Le médecin habitait tout au bout du pays, du côté opposé aux Aulnettes, une maison à un étage assez semblable à celle des paysans, et qu’une plaque de cuivre, un bouton posé près de la porte avec ces mots: «sonnette de nuit» distinguaient seuls de ses voisines. Elle paraissait ancienne, avait des murs noircis, des volets pleins; mais quelques ornements modernes inachevés indiquaient qu’on avait eu jadis des velléités de la rajeunir, et qu’une catastrophe subite était venue l’interrompre au milieu de sa toilette de vieille maison qui se restaurait. Ainsi, au-dessus de la porte d’entrée, une marquise en zinc attendait qu’on lui posât une toiture de verre, et mettait sur la tête des gens qui sonnaient le couronnement de sa bordure vide. De même, à droite de la petite cour plantée d’arbres, on avait commencé à construire un pavillon arrêté net au-dessus du rez-de-chaussée, où les fenêtres et la porte formaient des trous carrés.

Le «malheur» de ces pauvres gens leur était arrivé juste au moment de leurs réparations, et par une superstition que comprendront tous ceux qui aiment, les travaux avaient été interrompus, abandonnés.

Il y avait huit ans de cela. Depuis huit ans, les choses étaient restées en l’état; et bien que dans le pays tout le monde y fut habitué, cet inachevé donnait à l’habitation entière la physionomie découragée de quelqu’un à qui rien n’est plus et qui se dit à propos de tout: «À quoi bon?» Le jardin, qui tendait derrière la maison, au fond du corridor peint à la chaux, un store de verdure flottante, se trouvait, lui aussi, dans un état complet d’abandon. L’herbe montait dans les allées, et de larges feuilles parasites couvraient le bassin dont le jet d’eau ne marchait plus.

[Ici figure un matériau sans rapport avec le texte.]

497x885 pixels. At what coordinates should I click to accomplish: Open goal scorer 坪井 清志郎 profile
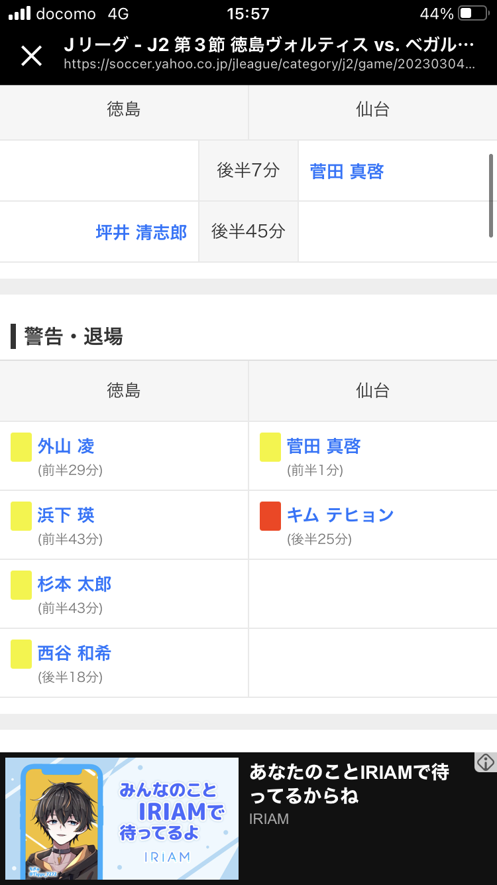pos(141,232)
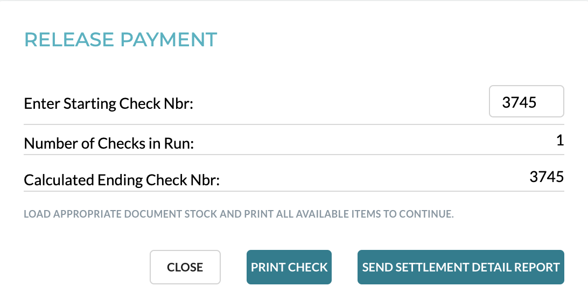Click the 'Number of Checks in Run:' label
This screenshot has height=307, width=588.
point(109,144)
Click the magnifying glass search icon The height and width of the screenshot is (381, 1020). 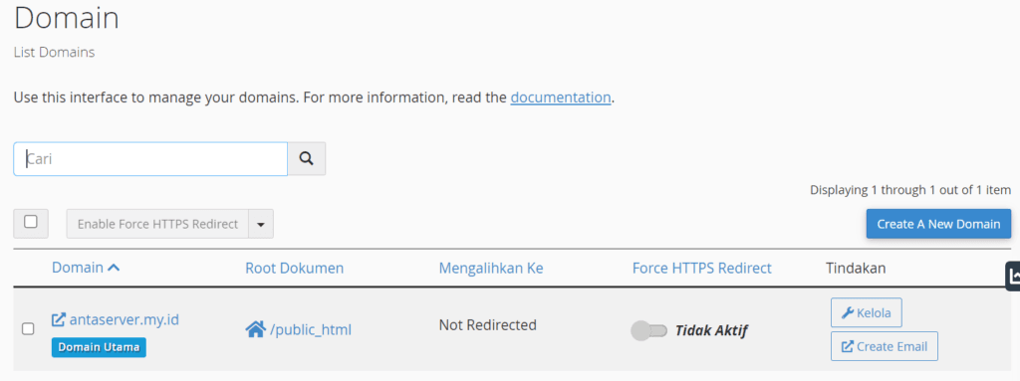pyautogui.click(x=307, y=158)
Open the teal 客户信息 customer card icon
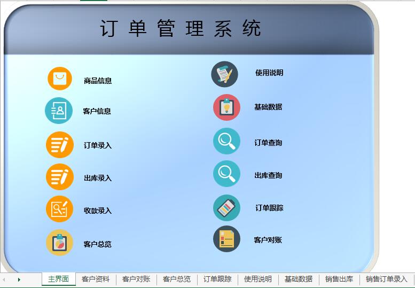Viewport: 415px width, 288px height. [x=58, y=111]
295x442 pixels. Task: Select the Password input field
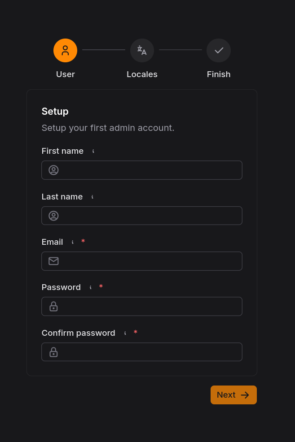pos(150,307)
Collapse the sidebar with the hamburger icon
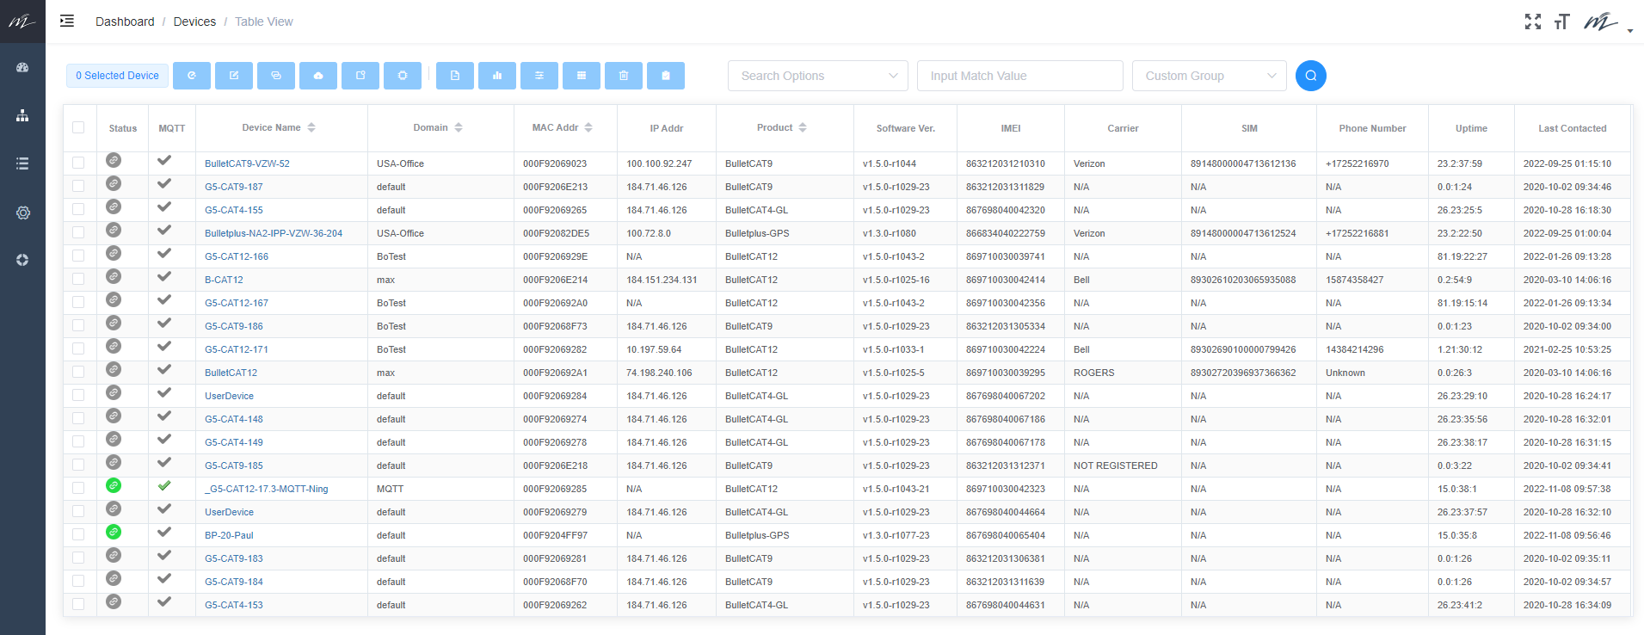The height and width of the screenshot is (635, 1644). [67, 22]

L’aspect des êtres ressemblait à celui des choses. Depuis madame Rivals qui, au bout de huit ans portait encore le deuil de sa fille sans l’éclaircir d’un bonnet blanc, jusqu’à la petite Cécile qui avait sur son visage d’enfant une expression de gravité, de mélancolie, surprenantes pour son âge, jusqu’à la vieille servante qui était chez ces braves gens depuis une trentaine d’années et supportait une partie du poids de leur malheur, tout le monde vivait avec la même oppression, le même regret enfoui dans le silence.

Seul, le docteur échappait à l’influence générale. Ses courses continuelles au grand air, les distractions de la route, peut-être aussi la philosophie de l’être qui voit souvent mourir, avaient complété les dispositions naturelles d’un tempérament tout en dehors, très mobile et disposé à la gaieté.

Tandis que pour madame Rivals la présence continuelle de la petite Cécile, ce qu’elle retrouvait de la mère dans les traits déjà dessinés de l’enfant, était un renouvellement perpétuel de son deuil, le docteur, au contraire, reprenait sa bonne humeur à mesure que la petite, en grandissant, lui rendait peu à peu la fille qu’il avait perdue. Quand il avait couru tout le jour, qu’il se trouvait après dîner, sa femme étant occupée à quelque soin du ménage, tout seul avec l’enfant, il lui venait des bouffées de gaieté, de jeunesse, des chansons de bord entonnées à pleine voix, et qui s’arrêtaient net devant le reproche silencieux que lui jetait madame Rivals en rentrant, devant ce regard qui semblait dire: «Rappelle-toi!» comme s’il y avait eu un peu de sa faute, à lui, dans le grand malheur dont ils étaient frappés.